#### PROBLEM
Output the items verbatim, from their first line through the line containing "click(609, 476)", both ends included.

#### INFORMATION SHOWN
----------------
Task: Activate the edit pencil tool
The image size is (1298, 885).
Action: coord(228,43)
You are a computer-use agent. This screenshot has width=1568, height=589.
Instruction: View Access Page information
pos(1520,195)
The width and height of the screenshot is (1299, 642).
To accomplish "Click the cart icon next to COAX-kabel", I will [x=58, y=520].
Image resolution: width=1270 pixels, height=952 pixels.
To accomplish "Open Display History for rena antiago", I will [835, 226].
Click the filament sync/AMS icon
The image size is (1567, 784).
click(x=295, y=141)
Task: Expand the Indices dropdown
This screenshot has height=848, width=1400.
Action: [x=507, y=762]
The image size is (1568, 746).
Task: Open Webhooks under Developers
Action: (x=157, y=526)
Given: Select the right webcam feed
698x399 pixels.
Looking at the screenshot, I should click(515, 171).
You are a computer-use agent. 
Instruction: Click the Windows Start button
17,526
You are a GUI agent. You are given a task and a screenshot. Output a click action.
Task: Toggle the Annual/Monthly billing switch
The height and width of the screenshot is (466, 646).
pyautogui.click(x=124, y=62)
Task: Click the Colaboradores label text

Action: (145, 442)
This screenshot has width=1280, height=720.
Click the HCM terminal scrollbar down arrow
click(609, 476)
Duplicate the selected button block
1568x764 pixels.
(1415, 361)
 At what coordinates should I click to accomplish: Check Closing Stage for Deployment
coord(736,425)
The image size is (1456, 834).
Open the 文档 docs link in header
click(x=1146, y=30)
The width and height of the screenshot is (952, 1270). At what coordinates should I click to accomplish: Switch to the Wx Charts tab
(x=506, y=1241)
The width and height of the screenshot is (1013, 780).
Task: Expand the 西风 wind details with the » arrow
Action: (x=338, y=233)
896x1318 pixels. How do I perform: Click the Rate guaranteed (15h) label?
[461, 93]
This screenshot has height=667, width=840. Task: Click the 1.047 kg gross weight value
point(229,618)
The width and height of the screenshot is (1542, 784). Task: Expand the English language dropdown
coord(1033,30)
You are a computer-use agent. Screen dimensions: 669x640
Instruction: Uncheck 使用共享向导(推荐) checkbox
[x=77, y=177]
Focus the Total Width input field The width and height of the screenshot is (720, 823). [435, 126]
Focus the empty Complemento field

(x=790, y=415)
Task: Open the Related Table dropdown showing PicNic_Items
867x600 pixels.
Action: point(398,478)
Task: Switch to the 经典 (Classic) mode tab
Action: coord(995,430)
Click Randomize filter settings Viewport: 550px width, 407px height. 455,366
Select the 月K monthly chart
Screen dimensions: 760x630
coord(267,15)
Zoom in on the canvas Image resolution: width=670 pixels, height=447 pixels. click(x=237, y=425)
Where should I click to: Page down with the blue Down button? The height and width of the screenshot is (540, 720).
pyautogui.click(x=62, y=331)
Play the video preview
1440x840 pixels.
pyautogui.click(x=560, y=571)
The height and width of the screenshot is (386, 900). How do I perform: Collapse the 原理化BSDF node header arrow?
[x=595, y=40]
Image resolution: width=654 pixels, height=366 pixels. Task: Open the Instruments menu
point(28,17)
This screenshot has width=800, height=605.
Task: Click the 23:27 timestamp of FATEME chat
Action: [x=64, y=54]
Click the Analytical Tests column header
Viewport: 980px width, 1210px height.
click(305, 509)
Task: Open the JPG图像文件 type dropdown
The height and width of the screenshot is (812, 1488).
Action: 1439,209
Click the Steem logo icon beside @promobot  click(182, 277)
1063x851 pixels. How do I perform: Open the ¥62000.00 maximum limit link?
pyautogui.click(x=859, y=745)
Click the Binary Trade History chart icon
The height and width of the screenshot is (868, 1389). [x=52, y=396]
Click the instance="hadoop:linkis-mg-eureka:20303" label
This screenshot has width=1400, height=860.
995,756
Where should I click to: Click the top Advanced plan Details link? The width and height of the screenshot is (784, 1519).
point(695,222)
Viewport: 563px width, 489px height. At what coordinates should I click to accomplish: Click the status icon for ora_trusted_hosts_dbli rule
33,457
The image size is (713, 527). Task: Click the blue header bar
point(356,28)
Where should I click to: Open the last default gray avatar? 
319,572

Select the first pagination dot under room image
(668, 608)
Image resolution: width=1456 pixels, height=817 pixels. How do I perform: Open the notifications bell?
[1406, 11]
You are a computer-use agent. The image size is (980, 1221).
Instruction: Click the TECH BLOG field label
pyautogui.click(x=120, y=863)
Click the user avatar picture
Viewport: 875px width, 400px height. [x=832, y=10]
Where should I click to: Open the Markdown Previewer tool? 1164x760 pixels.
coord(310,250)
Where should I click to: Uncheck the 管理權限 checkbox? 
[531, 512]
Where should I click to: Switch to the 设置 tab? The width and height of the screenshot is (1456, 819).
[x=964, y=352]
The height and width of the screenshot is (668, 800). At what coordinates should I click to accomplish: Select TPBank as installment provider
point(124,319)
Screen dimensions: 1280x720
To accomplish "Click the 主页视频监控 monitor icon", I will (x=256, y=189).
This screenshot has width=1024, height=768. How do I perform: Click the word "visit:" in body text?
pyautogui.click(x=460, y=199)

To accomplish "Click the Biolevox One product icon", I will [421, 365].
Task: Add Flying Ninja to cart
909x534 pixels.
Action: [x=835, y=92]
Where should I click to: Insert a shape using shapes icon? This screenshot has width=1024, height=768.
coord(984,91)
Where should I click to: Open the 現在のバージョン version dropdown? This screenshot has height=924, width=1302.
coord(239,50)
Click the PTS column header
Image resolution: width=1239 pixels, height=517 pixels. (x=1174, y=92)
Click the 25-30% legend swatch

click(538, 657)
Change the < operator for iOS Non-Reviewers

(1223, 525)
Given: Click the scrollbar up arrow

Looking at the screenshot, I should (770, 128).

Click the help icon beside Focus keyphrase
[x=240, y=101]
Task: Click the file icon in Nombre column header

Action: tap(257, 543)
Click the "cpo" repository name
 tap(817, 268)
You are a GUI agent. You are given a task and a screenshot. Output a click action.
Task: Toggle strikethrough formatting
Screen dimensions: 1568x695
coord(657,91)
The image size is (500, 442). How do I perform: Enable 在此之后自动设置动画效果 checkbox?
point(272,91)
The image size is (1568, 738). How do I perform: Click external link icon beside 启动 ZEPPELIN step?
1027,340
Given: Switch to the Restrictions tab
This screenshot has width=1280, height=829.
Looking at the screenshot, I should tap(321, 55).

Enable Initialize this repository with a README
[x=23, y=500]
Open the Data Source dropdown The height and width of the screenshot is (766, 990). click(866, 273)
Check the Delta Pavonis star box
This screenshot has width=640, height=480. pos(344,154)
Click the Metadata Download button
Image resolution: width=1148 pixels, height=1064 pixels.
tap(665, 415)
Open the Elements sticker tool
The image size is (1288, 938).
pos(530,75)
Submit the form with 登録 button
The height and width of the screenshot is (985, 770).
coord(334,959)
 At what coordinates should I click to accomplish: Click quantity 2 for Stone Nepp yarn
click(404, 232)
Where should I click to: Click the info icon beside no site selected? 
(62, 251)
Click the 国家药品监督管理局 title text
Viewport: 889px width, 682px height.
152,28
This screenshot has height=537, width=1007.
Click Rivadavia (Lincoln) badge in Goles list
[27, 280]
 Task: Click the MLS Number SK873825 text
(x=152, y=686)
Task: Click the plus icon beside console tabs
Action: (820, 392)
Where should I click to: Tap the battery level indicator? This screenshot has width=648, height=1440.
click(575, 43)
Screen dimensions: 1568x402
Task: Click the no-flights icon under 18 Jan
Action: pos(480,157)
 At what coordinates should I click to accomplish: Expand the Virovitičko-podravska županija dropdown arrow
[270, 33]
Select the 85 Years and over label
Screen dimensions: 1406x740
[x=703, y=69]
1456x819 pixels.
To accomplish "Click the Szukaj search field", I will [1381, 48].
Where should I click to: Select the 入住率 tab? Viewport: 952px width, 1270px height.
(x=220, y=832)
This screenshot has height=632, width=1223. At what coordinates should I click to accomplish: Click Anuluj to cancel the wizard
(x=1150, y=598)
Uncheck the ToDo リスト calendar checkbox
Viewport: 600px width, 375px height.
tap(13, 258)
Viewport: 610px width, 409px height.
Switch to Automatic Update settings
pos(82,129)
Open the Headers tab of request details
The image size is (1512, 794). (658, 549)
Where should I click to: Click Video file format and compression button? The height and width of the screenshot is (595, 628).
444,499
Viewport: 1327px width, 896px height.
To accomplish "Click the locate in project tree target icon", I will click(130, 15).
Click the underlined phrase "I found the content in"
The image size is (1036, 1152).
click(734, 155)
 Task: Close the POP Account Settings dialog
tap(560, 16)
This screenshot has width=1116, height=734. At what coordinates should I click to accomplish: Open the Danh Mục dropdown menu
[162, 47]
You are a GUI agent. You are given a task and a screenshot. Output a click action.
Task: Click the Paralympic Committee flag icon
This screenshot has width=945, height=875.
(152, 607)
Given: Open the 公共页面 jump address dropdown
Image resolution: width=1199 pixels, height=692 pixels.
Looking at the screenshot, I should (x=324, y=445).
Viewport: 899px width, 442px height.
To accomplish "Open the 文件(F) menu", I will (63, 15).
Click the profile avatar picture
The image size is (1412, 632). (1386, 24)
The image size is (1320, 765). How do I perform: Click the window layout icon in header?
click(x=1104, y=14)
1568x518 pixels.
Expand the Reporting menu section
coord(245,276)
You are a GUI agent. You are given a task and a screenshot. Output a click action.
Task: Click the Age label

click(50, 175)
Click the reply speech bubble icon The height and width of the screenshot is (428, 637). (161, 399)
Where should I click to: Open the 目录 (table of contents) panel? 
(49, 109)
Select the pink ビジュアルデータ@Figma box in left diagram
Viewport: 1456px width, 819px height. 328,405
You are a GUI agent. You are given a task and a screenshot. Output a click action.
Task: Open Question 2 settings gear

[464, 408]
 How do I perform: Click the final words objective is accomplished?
----------------
#### SOLUTION TO THIS EXERCISE
Task: Activate the edit pencil tool
The image size is (1298, 885).
Action: coord(228,43)
You are a computer-use agent. This screenshot has width=1568, height=589.
Instruction: View Access Page information
pos(1520,195)
The width and height of the screenshot is (1299, 642).
To accomplish "Click the cart icon next to COAX-kabel", I will [x=58, y=520].
Image resolution: width=1270 pixels, height=952 pixels.
To accomplish "Open Display History for rena antiago", I will [835, 226].
Click the filament sync/AMS icon
The image size is (1567, 784).
click(x=295, y=141)
Task: Expand the Indices dropdown
This screenshot has height=848, width=1400.
Action: [x=507, y=762]
The image size is (1568, 746).
Task: Open Webhooks under Developers
Action: (x=157, y=526)
Given: Select the right webcam feed
698x399 pixels.
Looking at the screenshot, I should click(515, 171).
You are a computer-use agent. 
Instruction: Click the Windows Start button
17,526
You are a GUI agent. You are given a task and a screenshot. Output a click action.
Task: Toggle the Annual/Monthly billing switch
The height and width of the screenshot is (466, 646).
pyautogui.click(x=124, y=62)
Task: Click the Colaboradores label text

Action: (145, 442)
This screenshot has width=1280, height=720.
Click the HCM terminal scrollbar down arrow
click(609, 476)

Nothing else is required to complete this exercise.